TEXTO DO DOCUMENTO:
------------
Terceirização: a força de trabalho como mercadoria

“O modo de produção capitalista repousa no fato de que as condições materiais da produção encontram-se nas mãos dos que não trabalham, sob a forma de propriedade do capital e propriedade do solo, ao passo que a massa possui apenas a condição pessoal da produção – a força de trabalho”.

É essa força de trabalho o componente necessário para a produção em qualquer estágio da sociedade. Mas é somente sob o capitalismo que ela se transforma em mercadoria.

Se nos modos de produção anteriores (escravista e feudal) prevalecia uma complexa estrutura hierárquica, na época atual, onde vigora o capitalismo, as contradições de classe são simplificadas em dois campos com interesses opostos: burguesia e proletariado. E o desenvolvimento do capitalismo torna cada vez mais profundo o abismo entre essas classes. Prova disso é que pela primeira vez na história a riqueza acumulada de 1% da população mundial tende a superar a dos outros 99% já em 2016, segundo a organização britânica Oxfam.

Dessa forma, a discussão ora em voga – e que absorve os mais amplos setores da sociedade – sobre o Projeto de Lei 4330, que regulamenta a terceirização do trabalho no Brasil, pode ser dividido, grosso modo, entre esses dois polos, ou seja, os que coadunam com a essência do capitalismo e tratam o trabalho (consequentemente o trabalhador) apenas como uma mercadoria e, portanto, sujeito à maximização da extração da mais-valia; e aqueles que, em defesa da classe trabalhadora, valorizam o trabalho – mesmo sob a égide do capitalismo – além de sua esfera simplesmente mercadológica.
------------
MATERIAL FORNECIDO:

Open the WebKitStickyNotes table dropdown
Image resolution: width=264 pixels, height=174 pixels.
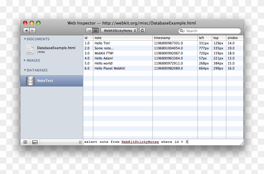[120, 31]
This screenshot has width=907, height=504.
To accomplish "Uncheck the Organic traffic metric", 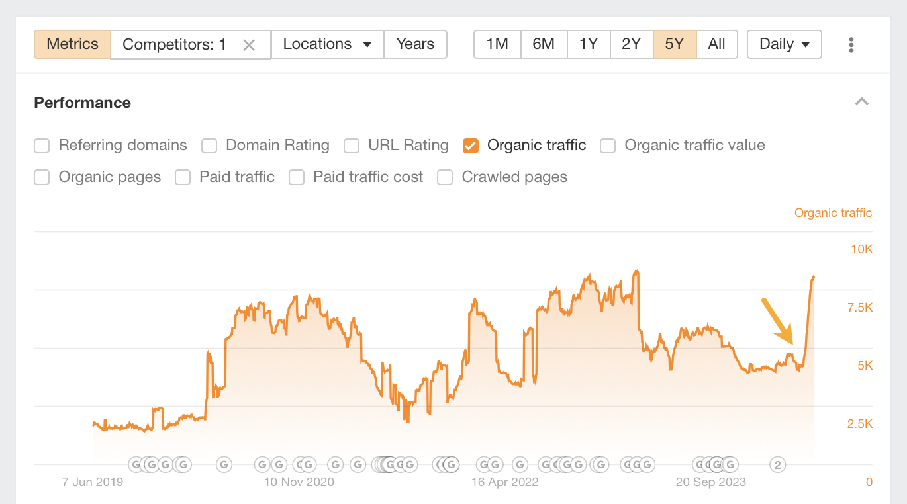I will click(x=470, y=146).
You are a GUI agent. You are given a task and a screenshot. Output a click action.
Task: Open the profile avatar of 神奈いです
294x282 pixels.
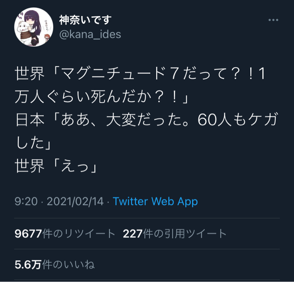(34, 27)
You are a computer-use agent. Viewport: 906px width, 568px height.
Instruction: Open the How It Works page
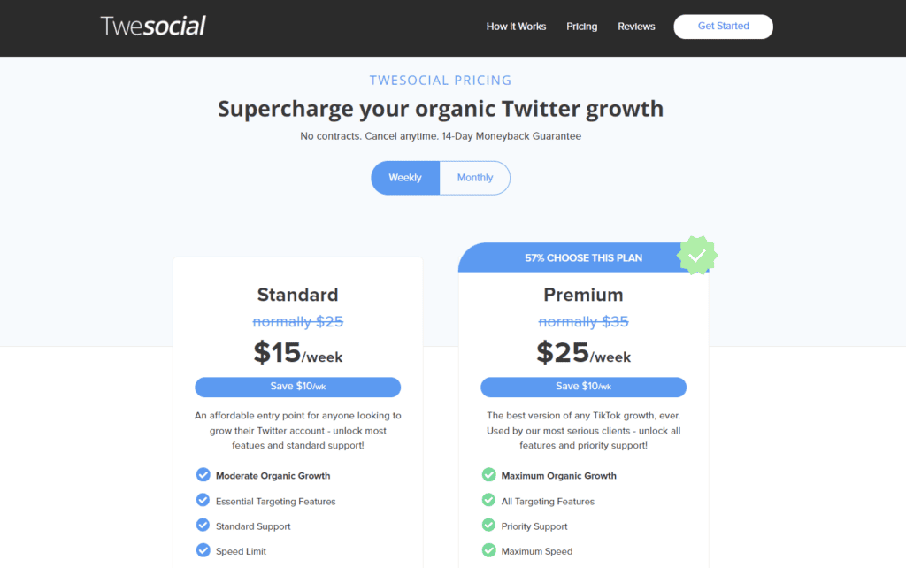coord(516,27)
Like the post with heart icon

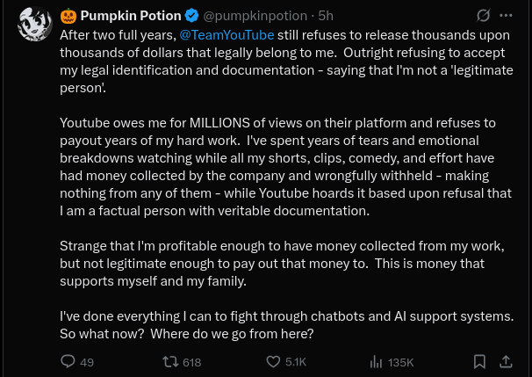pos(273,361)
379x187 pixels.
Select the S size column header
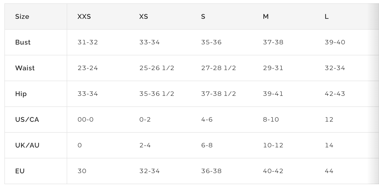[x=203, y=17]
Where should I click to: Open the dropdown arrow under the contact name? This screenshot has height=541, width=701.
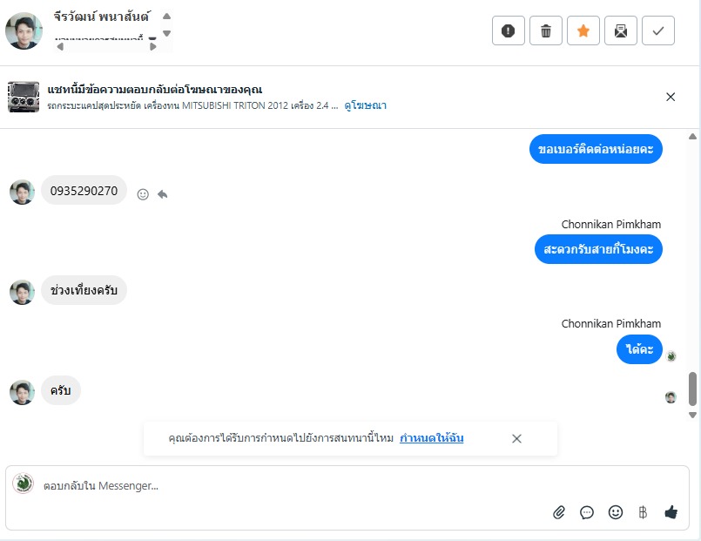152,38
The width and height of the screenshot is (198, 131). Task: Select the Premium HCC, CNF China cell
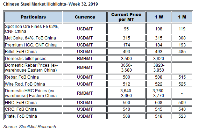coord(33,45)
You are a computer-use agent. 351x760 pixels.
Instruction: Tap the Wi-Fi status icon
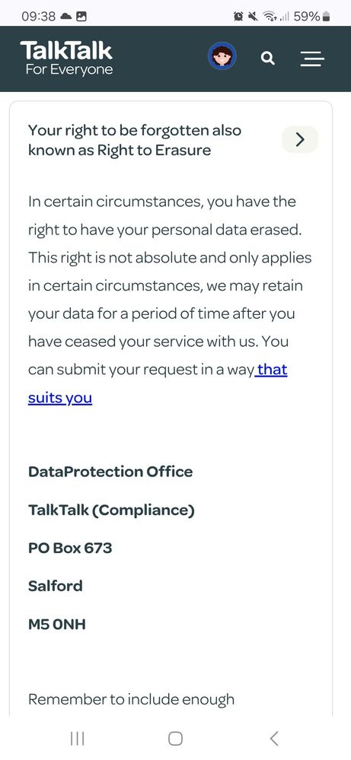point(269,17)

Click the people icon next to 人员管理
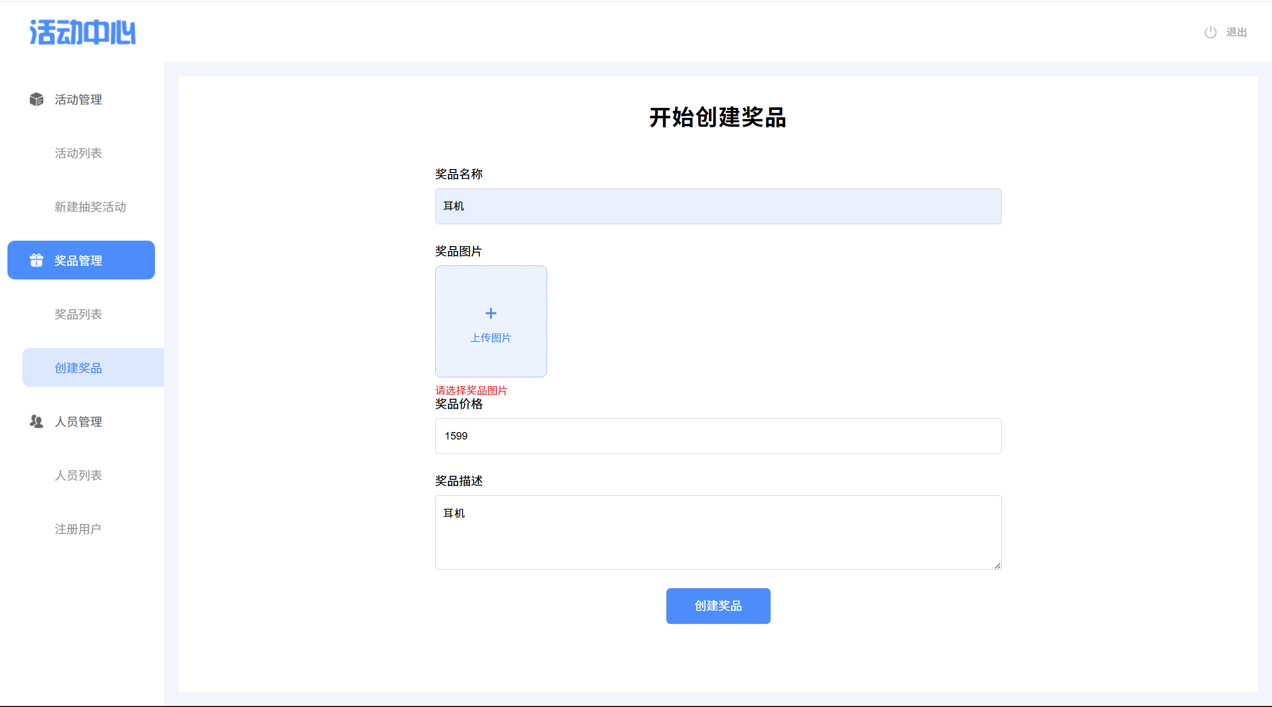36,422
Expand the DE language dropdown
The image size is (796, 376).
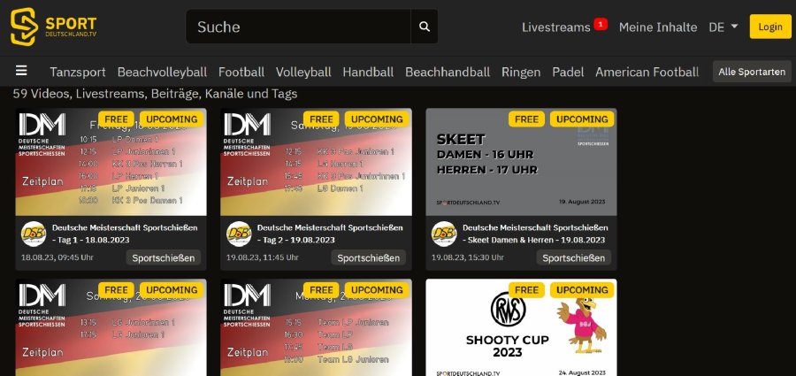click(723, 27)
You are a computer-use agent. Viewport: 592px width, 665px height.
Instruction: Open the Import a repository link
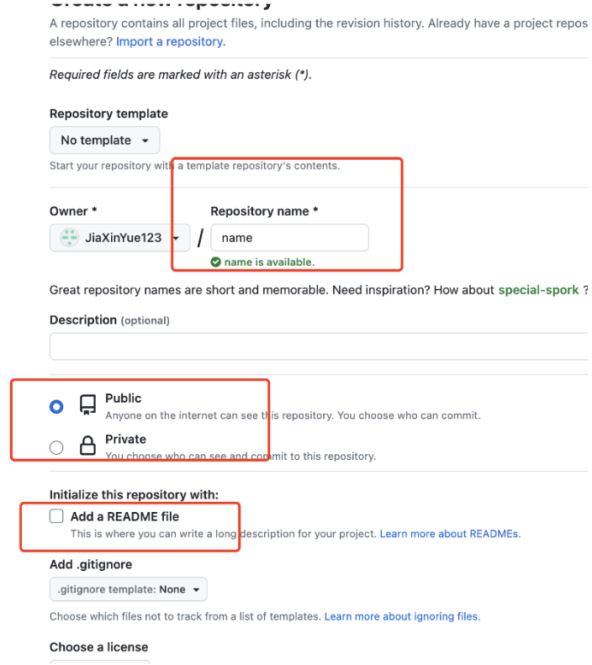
------------
ENUNCIADO 1:
Reescreva de forma mais breve o parágrafo do texto sobre a terceirização que começa com "Se nos modos de produção anteriores". Mantenha os fatos principais.
ENUNCIADO 2:
Diga se cada afirmação concorda com o texto sobre a terceirização, respondendo sim ou não e citando literalmente as palavras do texto que decidem a questão: (a) A força de trabalho só se torna mercadoria no capitalismo. (b) Os dados sobre a concentração de riqueza vêm de uma organização francesa. (c) O Projeto de Lei 4330 regulamenta a terceirização do trabalho no Brasil.
ENUNCIADO 3:
Retome o texto sobre a terceirização a partir do ponto em que ele termina e dê continuidade a ele.

RESPOSTA REDIGIDA 1:
Nos modos de produção escravista e feudal havia uma estrutura hierárquica complexa. No capitalismo, as contradições de classe se reduzem a dois campos de interesses opostos, a burguesia e o proletariado, e o desenvolvimento do capitalismo aprofunda o abismo entre eles. Segundo a Oxfam, pela primeira vez na história, a riqueza acumulada de 1% da população mundial tende a superar a dos outros 99% já em 2016.

RESPOSTA REDIGIDA 2:
(a) Sim: "Mas é somente sob o capitalismo que ela se transforma em mercadoria."
(b) Não: "segundo a organização britânica Oxfam"
(c) Sim: "o Projeto de Lei 4330, que regulamenta a terceirização do trabalho no Brasil"

RESPOSTA REDIGIDA 3:
Nesse embate, de um lado firmou posição a Fiesp (e demais organizações da indústria nacional), as representações do comércio, o patronato em geral, os partidos de direita, e todos os liberais que, em uma santa aliança, buscam aumentar a eficiência no trabalho que, antes de tudo, significa aumentar a mais-valia relativa e, em alguns casos, até a mais-valia extraordinária. Tecnicamente estão corretos, pois de acordo com Marx “o valor da força de trabalho, como de qualquer outra mercadoria, é determinado pelo tempo de trabalho necessário à sua produção e, consequentemente, também à reprodução deste objeto especial de comércio”. Nesse sentido, é inegável a eficácia do trabalho terceirizado em diversas situações.

Não se trata aqui, portanto, de desqualificar os méritos e as vantagens que a terceirização oferece à produtividade das empresas. A terceirização das atividades-meio melhora a eficiência nos resultados e traz benefícios para o contratante como redução de custos, otimização do tempo, possibilidade de expansão sem grandes investimentos e de conferir maior foco aos negócios centrais da empresa.

Entretanto, com o histórico de elevação da produtividade mundial em escala estratosférica, é de se esperar que o aumento dos direitos trabalhistas e a elevação do nível de vida dos trabalhadores acompanhem essa trajetória. Mas não é isso que assistimos nos países capitalistas, como o nosso.
Na China, por exemplo, os salários dos trabalhadores menos qualificados, oriundos do interior do país, aumentaram de 861 yuans (US$139) ao mês, em 2005, para 2.864 yuans hoje . Ou seja, em apenas uma década a remuneração desses trabalhadores mais que triplicou. Claro que uma importante razão para isso é o fato de o excedente populacional no campo estar se esgotando, mas é inegável o esforço do governo em oferecer melhores condições de vida aos trabalhadores, mesmo que isso impacte momentaneamente no PIB chinês.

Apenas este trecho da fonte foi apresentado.